1768-02-05, de Voltaire [François Marie Arouet] à Bernard Joseph Saurin.

Mon cher confrère, mon cher poëte philosophe, je ne suis point de vôtre avis.
On disait autrefois, Les vertus de Henri 4, et il est permis aujourd'hui de dire les vertus d'Henri 4. Les Italiens se sont défaits des h, et nous pourions bien nous en défaire aussi comme de tant d'autres choses.

J'aime bien mieux

Femme par sa tendresse, héros par son courage,

que,

Femme par sa tendresse, et non par son courage.
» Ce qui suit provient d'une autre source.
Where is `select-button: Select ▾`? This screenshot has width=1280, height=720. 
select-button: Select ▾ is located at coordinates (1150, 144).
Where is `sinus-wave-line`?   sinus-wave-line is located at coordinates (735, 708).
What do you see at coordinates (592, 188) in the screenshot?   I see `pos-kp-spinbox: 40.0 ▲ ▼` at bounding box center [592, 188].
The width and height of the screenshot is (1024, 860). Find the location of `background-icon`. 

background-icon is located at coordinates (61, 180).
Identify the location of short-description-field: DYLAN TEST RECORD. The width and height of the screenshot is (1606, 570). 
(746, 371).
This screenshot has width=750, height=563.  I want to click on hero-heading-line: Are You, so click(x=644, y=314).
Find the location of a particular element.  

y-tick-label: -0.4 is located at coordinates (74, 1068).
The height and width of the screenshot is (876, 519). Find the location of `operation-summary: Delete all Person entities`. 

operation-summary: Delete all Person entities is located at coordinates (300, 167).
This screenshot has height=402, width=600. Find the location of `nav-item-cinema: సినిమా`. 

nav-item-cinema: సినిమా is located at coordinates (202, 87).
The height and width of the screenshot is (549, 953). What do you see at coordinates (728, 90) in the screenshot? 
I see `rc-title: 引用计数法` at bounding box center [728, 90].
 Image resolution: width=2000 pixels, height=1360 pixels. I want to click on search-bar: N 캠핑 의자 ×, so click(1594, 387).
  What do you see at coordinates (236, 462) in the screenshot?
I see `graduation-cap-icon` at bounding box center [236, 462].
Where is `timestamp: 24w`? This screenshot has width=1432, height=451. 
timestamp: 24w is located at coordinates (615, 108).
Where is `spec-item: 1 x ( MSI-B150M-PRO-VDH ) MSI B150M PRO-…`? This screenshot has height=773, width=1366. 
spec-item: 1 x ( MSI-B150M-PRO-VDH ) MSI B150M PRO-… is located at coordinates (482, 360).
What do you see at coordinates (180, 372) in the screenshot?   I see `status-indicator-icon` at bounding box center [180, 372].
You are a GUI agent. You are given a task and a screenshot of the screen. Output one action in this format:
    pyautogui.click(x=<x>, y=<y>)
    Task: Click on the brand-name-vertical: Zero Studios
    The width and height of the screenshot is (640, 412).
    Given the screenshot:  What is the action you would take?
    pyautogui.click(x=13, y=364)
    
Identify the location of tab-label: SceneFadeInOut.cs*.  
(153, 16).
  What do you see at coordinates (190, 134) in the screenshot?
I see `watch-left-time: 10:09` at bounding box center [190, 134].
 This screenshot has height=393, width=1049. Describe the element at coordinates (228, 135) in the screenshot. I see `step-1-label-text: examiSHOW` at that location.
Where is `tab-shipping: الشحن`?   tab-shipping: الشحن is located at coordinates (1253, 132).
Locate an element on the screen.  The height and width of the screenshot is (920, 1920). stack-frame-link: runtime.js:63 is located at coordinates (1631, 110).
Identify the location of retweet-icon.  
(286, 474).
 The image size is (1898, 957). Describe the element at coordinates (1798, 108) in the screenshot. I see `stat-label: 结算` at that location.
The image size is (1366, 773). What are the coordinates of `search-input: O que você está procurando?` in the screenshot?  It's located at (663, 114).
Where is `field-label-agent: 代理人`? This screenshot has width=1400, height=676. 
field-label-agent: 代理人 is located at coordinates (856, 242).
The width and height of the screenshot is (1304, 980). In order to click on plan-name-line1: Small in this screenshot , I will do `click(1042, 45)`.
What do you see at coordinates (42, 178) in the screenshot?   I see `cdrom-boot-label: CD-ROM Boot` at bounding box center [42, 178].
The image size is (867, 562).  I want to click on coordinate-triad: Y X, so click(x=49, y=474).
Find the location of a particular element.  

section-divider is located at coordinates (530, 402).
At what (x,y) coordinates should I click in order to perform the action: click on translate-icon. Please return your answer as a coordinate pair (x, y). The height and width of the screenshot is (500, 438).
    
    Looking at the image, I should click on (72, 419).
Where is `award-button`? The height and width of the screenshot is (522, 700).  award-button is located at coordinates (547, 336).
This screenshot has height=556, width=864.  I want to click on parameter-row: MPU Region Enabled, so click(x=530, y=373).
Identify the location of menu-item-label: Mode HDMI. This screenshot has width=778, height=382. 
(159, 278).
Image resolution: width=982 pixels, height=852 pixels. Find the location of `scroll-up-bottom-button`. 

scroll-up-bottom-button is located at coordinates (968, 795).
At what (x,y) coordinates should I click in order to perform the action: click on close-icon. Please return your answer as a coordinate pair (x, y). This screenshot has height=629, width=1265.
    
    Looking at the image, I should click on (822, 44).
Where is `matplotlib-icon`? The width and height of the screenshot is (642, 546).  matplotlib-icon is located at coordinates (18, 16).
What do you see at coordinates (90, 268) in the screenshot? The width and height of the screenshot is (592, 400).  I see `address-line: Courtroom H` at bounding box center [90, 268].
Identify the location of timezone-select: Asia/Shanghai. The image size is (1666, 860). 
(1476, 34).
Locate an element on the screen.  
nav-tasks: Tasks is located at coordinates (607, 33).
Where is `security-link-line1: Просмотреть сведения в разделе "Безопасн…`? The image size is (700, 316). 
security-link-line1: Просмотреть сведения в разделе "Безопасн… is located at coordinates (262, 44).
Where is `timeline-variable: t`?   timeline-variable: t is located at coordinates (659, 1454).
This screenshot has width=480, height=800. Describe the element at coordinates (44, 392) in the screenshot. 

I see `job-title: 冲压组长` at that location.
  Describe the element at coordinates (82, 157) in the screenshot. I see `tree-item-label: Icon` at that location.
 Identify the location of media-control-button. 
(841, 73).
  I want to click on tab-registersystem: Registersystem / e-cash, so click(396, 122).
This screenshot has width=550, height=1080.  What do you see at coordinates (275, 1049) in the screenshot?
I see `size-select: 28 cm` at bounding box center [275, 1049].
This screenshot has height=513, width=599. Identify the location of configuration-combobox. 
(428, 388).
Aiez donc le courage de laisser le vers tel qu'il était, et de ne pas affaiblir une grande pensée pour l'intérêt d'un h. Je dirai toujours, ma tendresse héroïque, et celà fera un très bon hémistiche. Ma tendress-eu héroïque, serait barbare.

Le diner dont vous me parlez est sûrement de st Hyacinthe. On a de lui un Militaire philosophe qui est beaucoup plus fort, et qui est très bien écrit. Vous sentez d'ailleurs, mon cher confrère, combien il serait affreux qu'on m'imputât cette brochure, évidemment faitte en 1726 ou 27, puisqu'il y est parlé du commencement des convulsions. Je n'ai qu'un azile au monde. Mon âge, ma santé très dérangée, mes affaires qui le sont aussi, ne me permettent pas de chercher une autre retraitte contre la calomnie. Il faut que les sages s'entr'aident; ils sont trop persécutés par les fous. Engagés vos amis, et surtout mr Suard et mr L'abbé Arnaud, à repousser l'imposture qui m'accuse de la chose du monde la plus dangereuse. On ne fait nul tort à la mémoire de st Hyacinthe en lui attribuant une plaisanterie faitte il y a quarante ans. Les morts se moquent de la calomnie, mais les vivants peuvent en mourir. En un mot, mon cher confrère, je me recommande à vôtre amitié pour que les confesseurs ne soient pas martirs.